I should clarify what I mean in calling the book easy to read. It is limited in narrative scope, focusing on a few characters primarily at a single point in time and space, and it is straightforwardly told. So it is easy in the storytelling sense. It is not, however, easy to pinpoint the book's meaning, and as a one-time English major I like to be able to do just that. So ever since I finished reading I have been trying to figure out what it all means, and here in non-spoiler fashion is what I have concluded (at least for now).

One of my favorite parts of the book occurs when the main character/narrator, who is seven years old at the time, has a conversation about monsters with his 11-year-old friend. (Monsters figure prominently in the book.) As they discuss the nature of monsters, Lettie, the 11-year-old, observes:

"Monsters come in all shapes and sizes. Some of them are things people are scared of. Some of them are things that look like things people used to be scared of a long time ago. Sometimes monsters are things people should be scared of, but they aren't."

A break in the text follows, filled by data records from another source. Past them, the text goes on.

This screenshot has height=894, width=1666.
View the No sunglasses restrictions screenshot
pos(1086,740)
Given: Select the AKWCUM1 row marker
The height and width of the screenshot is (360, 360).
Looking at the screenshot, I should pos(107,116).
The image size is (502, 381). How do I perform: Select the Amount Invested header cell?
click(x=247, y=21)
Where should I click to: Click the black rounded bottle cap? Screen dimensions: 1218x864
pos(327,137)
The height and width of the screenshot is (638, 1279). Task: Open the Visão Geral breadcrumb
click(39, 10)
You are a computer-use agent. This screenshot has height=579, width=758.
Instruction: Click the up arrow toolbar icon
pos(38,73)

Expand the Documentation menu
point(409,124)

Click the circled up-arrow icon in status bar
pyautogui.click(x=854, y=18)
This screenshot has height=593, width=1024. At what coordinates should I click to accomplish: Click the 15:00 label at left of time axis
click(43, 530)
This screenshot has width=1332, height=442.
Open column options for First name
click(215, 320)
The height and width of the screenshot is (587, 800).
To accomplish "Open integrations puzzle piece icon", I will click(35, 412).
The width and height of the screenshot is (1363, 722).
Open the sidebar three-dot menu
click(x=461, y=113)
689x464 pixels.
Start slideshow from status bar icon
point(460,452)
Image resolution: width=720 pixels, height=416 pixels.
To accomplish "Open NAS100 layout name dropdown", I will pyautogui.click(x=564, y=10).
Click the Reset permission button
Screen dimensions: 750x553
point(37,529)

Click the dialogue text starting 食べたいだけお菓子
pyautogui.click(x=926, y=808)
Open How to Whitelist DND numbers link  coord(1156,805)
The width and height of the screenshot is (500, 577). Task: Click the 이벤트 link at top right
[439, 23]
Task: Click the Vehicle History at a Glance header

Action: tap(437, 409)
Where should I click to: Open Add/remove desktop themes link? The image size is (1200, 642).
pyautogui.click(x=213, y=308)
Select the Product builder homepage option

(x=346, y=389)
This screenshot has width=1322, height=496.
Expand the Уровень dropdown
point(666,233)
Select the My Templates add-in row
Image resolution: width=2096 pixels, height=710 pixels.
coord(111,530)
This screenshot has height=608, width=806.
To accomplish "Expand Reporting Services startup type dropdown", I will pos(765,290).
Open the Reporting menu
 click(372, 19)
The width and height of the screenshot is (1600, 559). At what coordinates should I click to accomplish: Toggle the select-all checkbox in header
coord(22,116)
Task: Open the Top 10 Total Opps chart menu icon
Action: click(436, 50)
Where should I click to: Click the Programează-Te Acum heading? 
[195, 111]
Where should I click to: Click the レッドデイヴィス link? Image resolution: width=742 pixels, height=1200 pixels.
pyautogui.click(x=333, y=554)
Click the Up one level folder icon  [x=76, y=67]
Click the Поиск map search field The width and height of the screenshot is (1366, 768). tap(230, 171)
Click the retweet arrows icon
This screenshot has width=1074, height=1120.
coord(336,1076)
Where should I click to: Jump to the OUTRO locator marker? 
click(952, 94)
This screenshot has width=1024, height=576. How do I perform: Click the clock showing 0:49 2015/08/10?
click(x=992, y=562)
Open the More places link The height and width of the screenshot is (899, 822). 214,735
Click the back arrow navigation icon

The conversation between the two continues as they discuss one of the adult characters whose behavior has been nothing short of monstrous:

I said, "People should be scared of Ursula Monkton." 

"P'raps. What do you think Ursula Monkton is scared of?"

"Dunno. Why do you think she's scared of anything? She's a grown-up, isn't she? Grown-ups and monsters aren't scared of things."

"Oh, monsters are scared," said Lettie. "That's why they're monsters. And as for grown-ups . . . . I'm going to tell you something important. Grown-ups don't look like grown-ups on the inside either. Outside, they're big and thoughtless and they always know what they're doing. Inside, they look just like they always have. Like they did when they were your age. The truth is, there aren't any grown-ups. . . . "

In my opinion this passage encapsulates what the book is about. As the story opens the narrator is an adult returning to the town of his childhood to attend a funeral; he is soon overtaken by the repressed memory of something terrible that happened when he was seven years old. The bulk of the book recounts that memory, which includes an epic battle against some pretty horrifying creatures. Therein lies the heart of the book. Throughout our lives we encounter monsters in various shapes and sizes. Sometimes they look like monsters; sometimes they don't. Sometimes we recognize them; sometimes we don't. But they are there, and in one way or another we are always battling them. If we are lucky we will have someone on our side helping us fight them. But we will always bear the scars of the various monsters we encounter, and it may take a long time for those scars to heal. Moreover, even when the battle is over and we have moved on, the memories have a way of calling us back and making us relive the entire ordeal. That is to be expected and is a necessary part of processing what has happened. That battle with the monster was real, and pretending it wasn't doesn't help. Acknowledging and facing it is part of the process of healing and moving on.

I am a Christian and as such tend to read everything through the lens of my faith. Neil Gaiman is not a Christian as far as I know, and neither is his book, but there are several themes in the book that rang true for me as a Christian. There is no doubt in this book that there is such a thing as evil and such a thing as good and that they are at war with each other in big and small ways. There is no doubt that there is more to the created world than what we see on the surface. And perhaps most important, there is something called love, and it is so powerful that it can lead one to sacrifice himself for the sake of another.

Here are a few more takeaways from the book that rang especially true for me:

Monsters are real, but they don't always look like what you might expect.
The same goes for angels.
Sometimes the people you most trust turn out to be monsters.
The monsters are afraid, too. Sometimes they don't even know they're monsters. They may even think they're doing good.
Help can come from the most unexpected places.
There is such a thing as evil. It is powerful, but good is more powerful.
Things are not always as they seem.
Much of life doesn't make sense, but every once in a while we are granted a moment of clarity, and it can strengthen us for the rest of the journey.

If you're looking for a book to get lost in for a few days, one that will capture your imagination and get you thinking about some of the Big Questions, you could do worse than The Ocean at the End of the Lane.